Это из «Поэмы о циркуле». Но ведь это писал взрослый человек, уже имеющий опыт писания. Даже какую-то усталость профессиональную. Нет, это не Сашка! Так я пыталась себя успокоить. И читала дальше:
…Так, голову склонив,
Один среди жнивья
Последний колос
Теряет зерна,
Чтоб завтра вновь родиться.
Моя надежда,
Ты — бессмертна!
Ты — неисполнима…
Стихотворение так и называлось: «Надежда». Я ничего не понимала. Господи, да откуда в нем это отчаяние, эта безысходность, совсем не детская?

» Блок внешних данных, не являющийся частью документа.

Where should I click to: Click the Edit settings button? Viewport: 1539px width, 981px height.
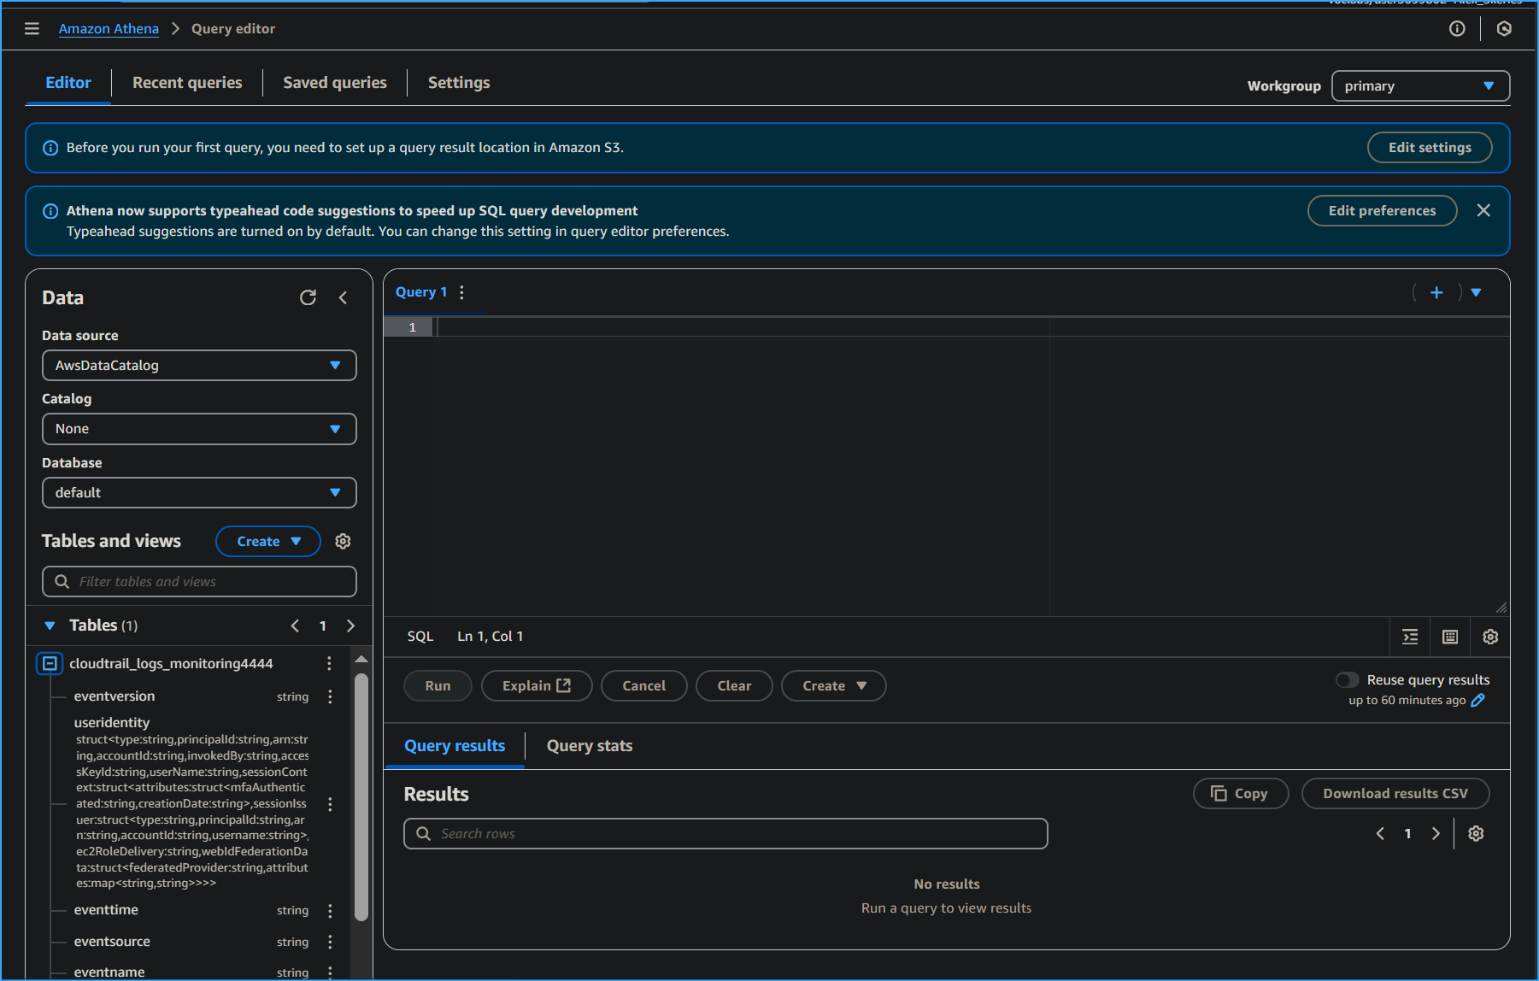(1429, 147)
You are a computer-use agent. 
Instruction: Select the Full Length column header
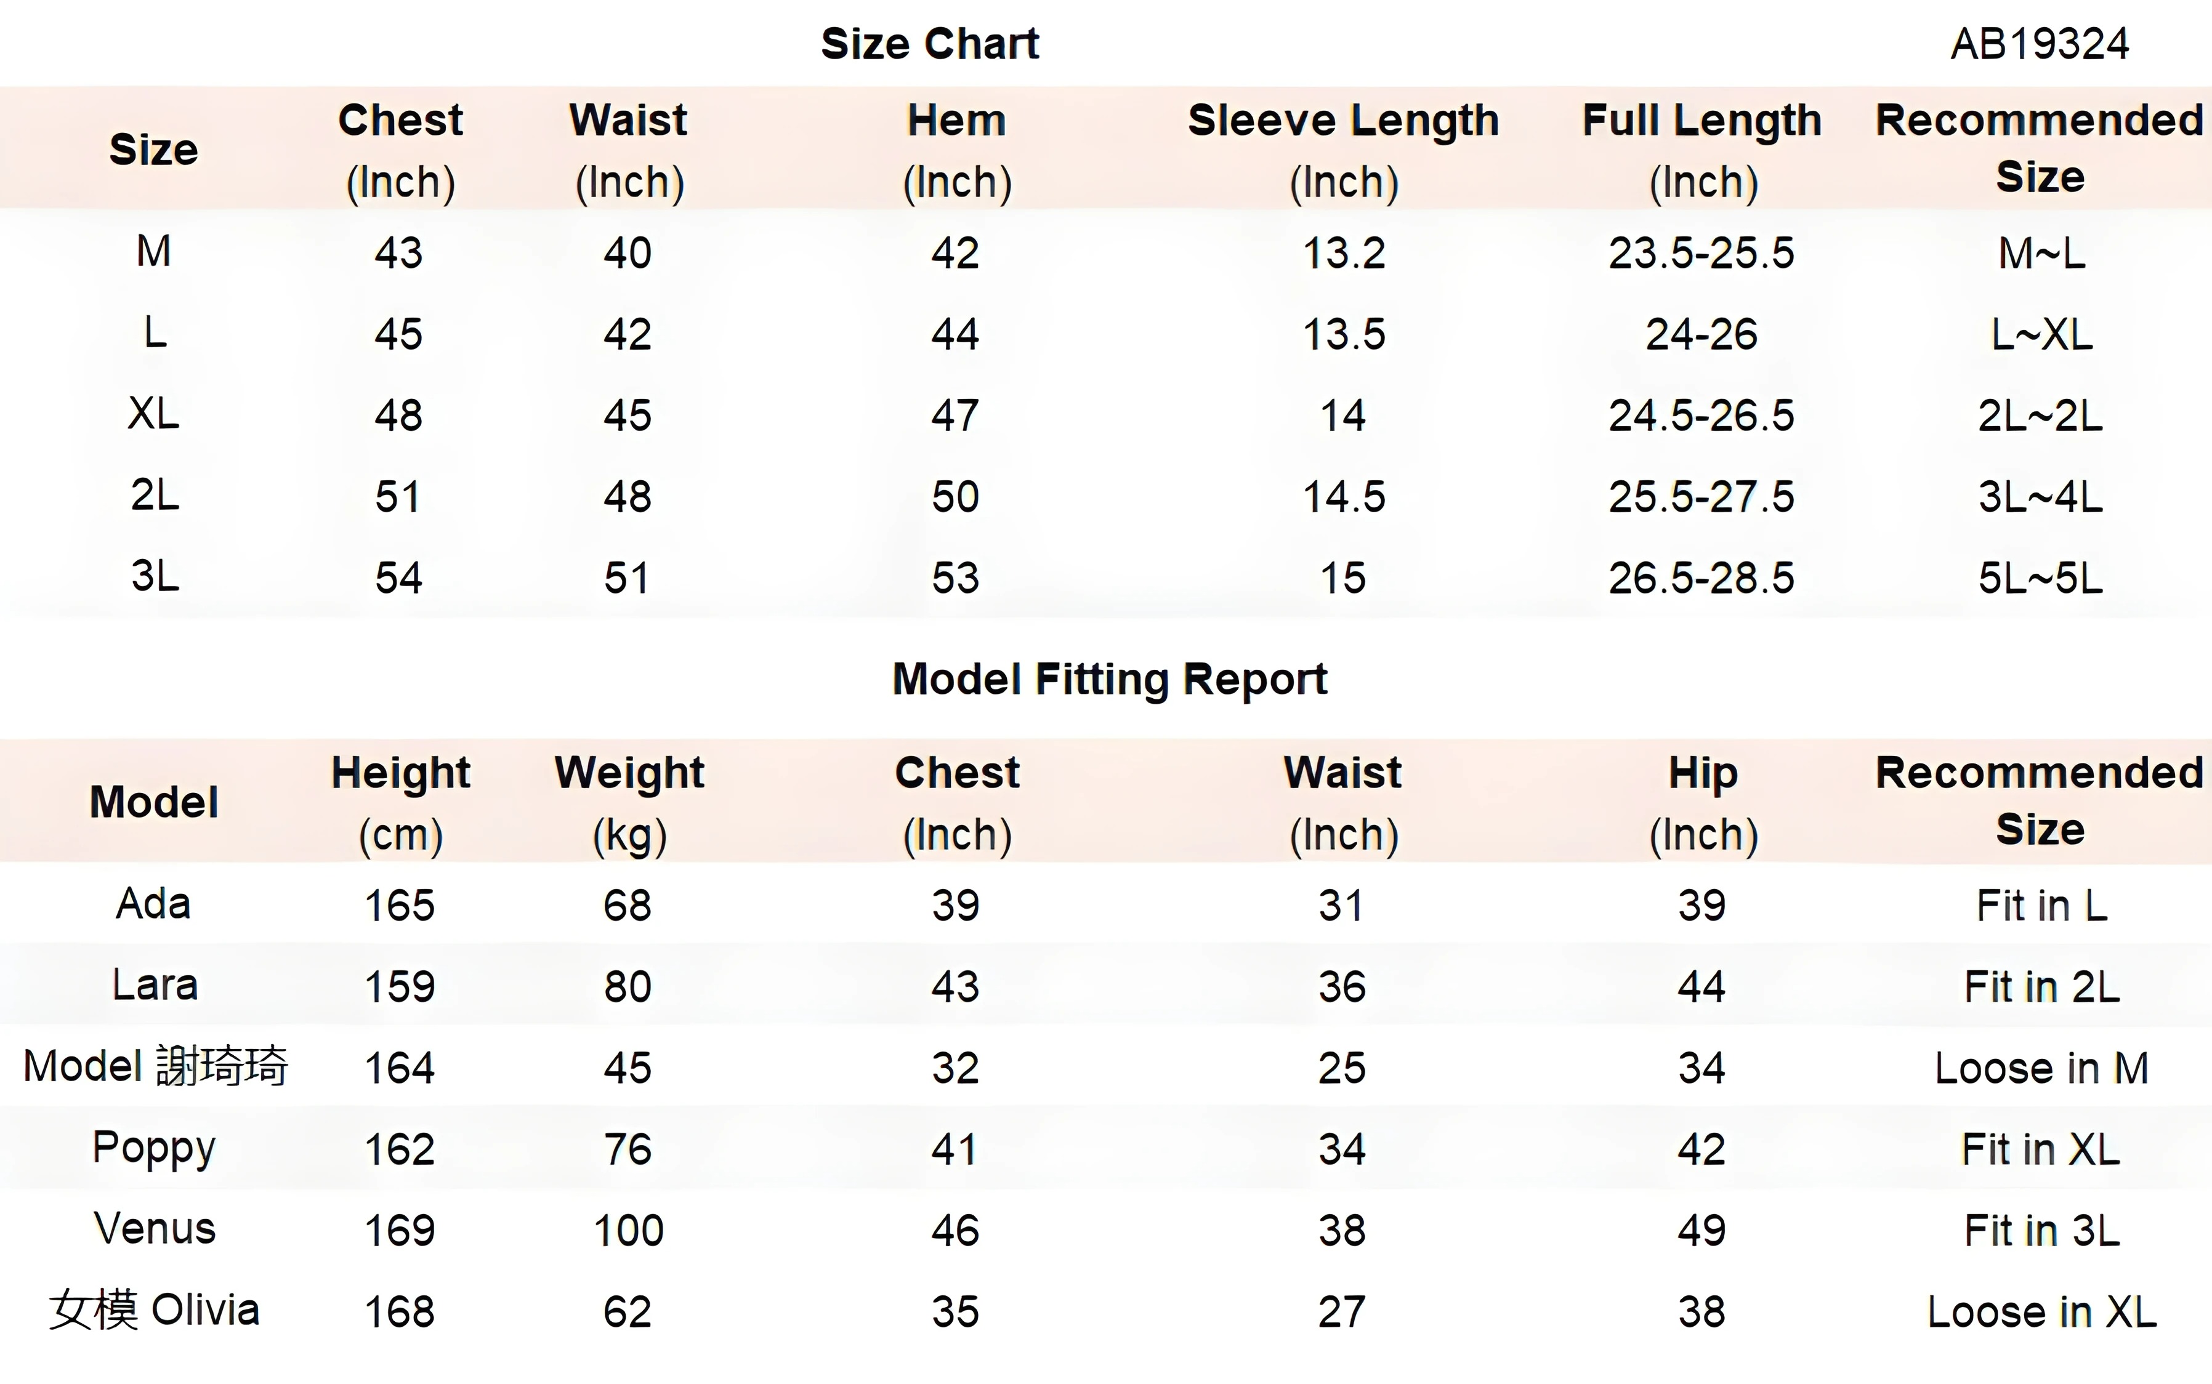pyautogui.click(x=1702, y=149)
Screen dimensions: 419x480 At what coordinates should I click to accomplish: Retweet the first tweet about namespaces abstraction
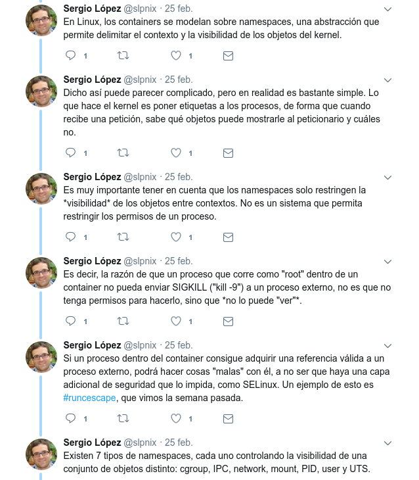point(123,56)
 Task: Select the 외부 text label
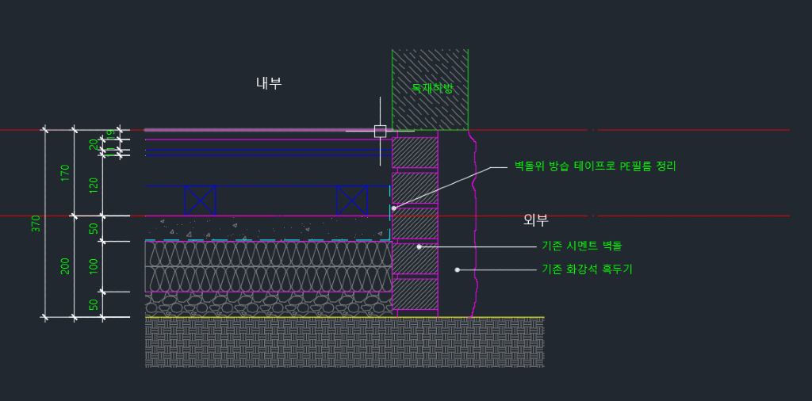tap(536, 220)
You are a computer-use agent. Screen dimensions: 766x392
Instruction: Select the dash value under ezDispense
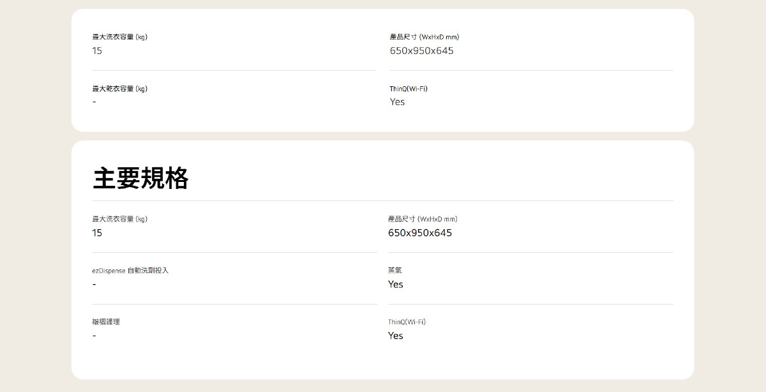click(94, 284)
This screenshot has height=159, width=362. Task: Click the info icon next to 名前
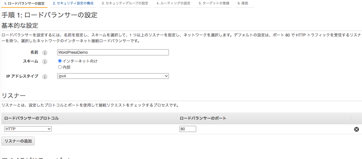pos(45,53)
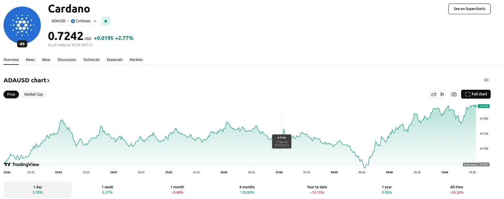Image resolution: width=504 pixels, height=199 pixels.
Task: Open the Technicals tab
Action: tap(91, 60)
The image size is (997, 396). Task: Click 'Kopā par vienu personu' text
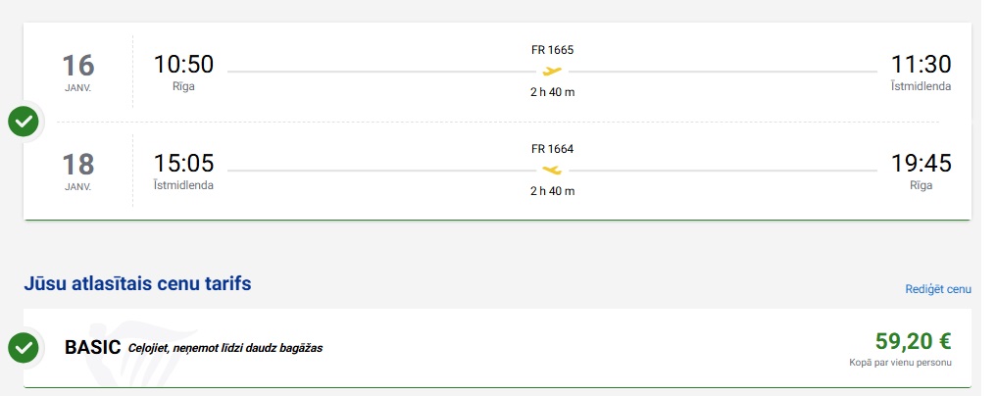point(900,363)
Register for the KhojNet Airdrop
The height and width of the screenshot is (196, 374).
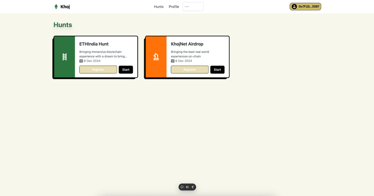(190, 70)
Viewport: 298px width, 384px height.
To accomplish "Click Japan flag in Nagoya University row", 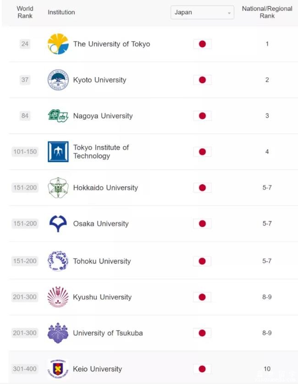I will [x=202, y=116].
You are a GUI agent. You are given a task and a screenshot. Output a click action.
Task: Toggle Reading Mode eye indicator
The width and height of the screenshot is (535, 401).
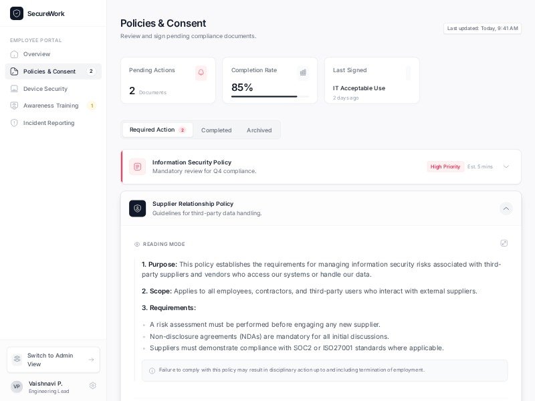pos(137,244)
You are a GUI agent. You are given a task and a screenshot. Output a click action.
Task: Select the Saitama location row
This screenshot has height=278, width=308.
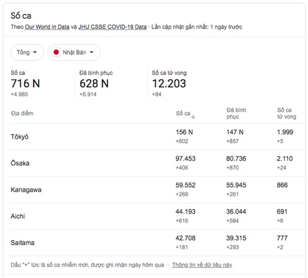[22, 243]
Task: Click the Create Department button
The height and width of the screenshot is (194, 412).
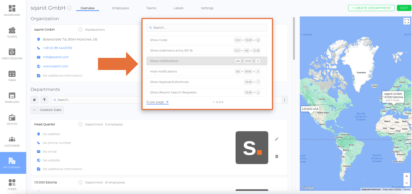Action: pos(371,8)
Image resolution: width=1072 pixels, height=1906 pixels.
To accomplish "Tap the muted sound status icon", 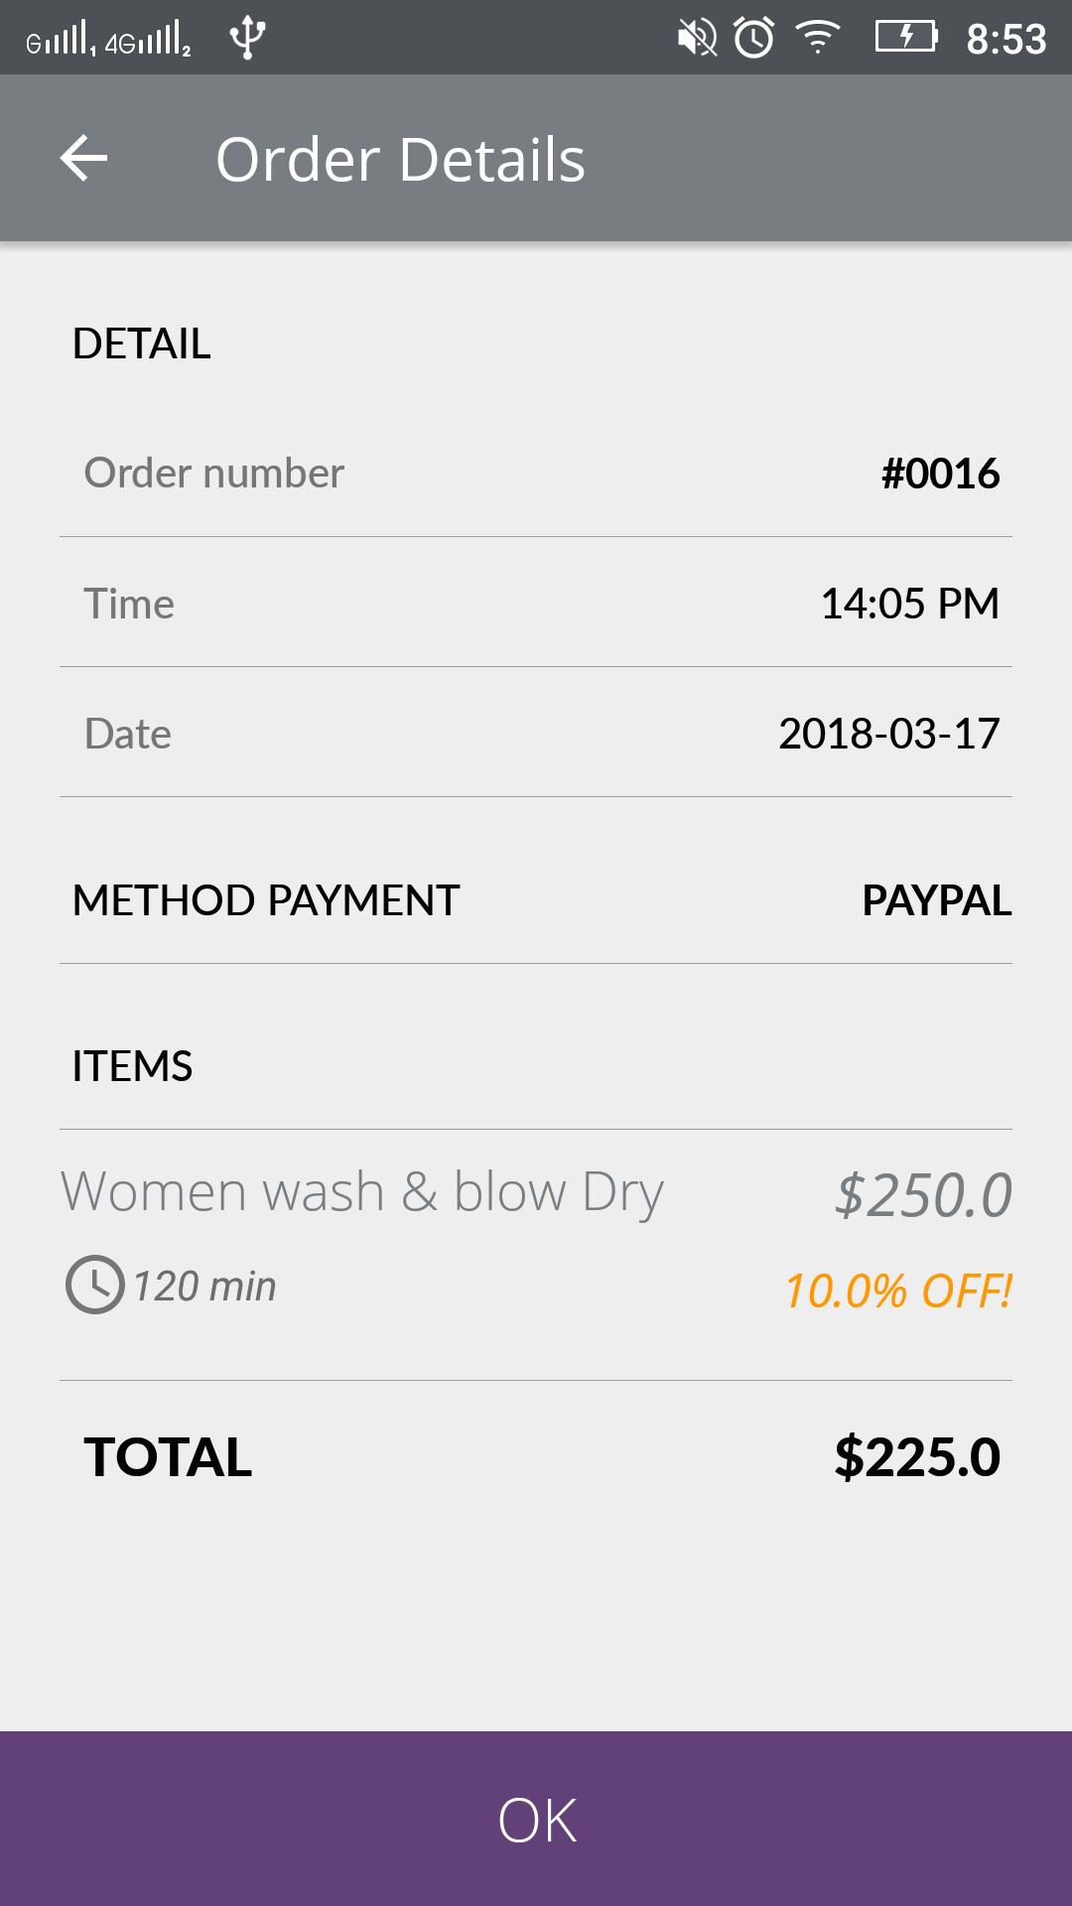I will click(x=697, y=38).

Почему же я ничего этого не видела?
…Спиной к стене — не оглянись,
Смотри вперед — не оглянись,
И со спины опасности не жди.
Живи смелей!
Не оглянись…
А вдруг там нет стены?
В ком же он мог так сильно разочароваться? Опять задаю вопросы. Зачем? Разве я хочу услышать ответ? Ни за что! Наверное, правда, от которой невозможно заслониться никакими оправданиями, — это и есть ад. Так я тогда подумала и прочла, словно увидела его сдержанную, больше внутреннюю, усмешку.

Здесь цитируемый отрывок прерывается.